## About this task
Exactly the lines below from the one with "This screenshot has width=345, height=131." up to and including the one with "Task: Expand the PCI Bus #0 node" make up the answer, with nothing else added.

↓

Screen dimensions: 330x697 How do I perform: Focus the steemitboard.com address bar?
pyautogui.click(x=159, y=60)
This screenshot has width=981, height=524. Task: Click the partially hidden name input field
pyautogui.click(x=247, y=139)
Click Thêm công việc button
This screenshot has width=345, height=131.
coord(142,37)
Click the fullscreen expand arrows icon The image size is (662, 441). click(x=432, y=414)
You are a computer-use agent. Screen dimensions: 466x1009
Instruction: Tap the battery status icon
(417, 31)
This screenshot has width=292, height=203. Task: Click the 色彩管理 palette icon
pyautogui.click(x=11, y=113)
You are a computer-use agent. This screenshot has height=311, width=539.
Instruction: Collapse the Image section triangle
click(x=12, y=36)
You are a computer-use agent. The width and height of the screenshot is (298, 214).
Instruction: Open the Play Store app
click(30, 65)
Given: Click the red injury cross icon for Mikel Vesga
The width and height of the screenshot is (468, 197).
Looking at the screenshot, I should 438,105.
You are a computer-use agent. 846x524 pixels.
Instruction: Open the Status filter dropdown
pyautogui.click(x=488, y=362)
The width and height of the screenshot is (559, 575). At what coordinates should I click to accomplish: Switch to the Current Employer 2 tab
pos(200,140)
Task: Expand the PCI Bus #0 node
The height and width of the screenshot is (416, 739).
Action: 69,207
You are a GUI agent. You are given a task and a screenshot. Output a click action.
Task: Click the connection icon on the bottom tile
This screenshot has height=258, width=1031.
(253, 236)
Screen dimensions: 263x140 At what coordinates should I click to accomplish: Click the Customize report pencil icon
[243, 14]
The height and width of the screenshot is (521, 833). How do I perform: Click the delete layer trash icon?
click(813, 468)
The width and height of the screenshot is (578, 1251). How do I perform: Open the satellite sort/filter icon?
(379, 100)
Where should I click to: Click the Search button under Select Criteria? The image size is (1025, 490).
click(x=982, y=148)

↑

## Finished exercise
This screenshot has width=345, height=131.
coord(142,37)
Click the fullscreen expand arrows icon The image size is (662, 441). click(x=432, y=414)
You are a computer-use agent. Screen dimensions: 466x1009
Instruction: Tap the battery status icon
(417, 31)
This screenshot has width=292, height=203. Task: Click the 色彩管理 palette icon
pyautogui.click(x=11, y=113)
You are a computer-use agent. This screenshot has height=311, width=539.
Instruction: Collapse the Image section triangle
click(x=12, y=36)
You are a computer-use agent. The width and height of the screenshot is (298, 214).
Instruction: Open the Play Store app
click(30, 65)
Given: Click the red injury cross icon for Mikel Vesga
The width and height of the screenshot is (468, 197).
Looking at the screenshot, I should 438,105.
You are a computer-use agent. 846x524 pixels.
Instruction: Open the Status filter dropdown
pyautogui.click(x=488, y=362)
The width and height of the screenshot is (559, 575). At what coordinates should I click to accomplish: Switch to the Current Employer 2 tab
pos(200,140)
Task: Expand the PCI Bus #0 node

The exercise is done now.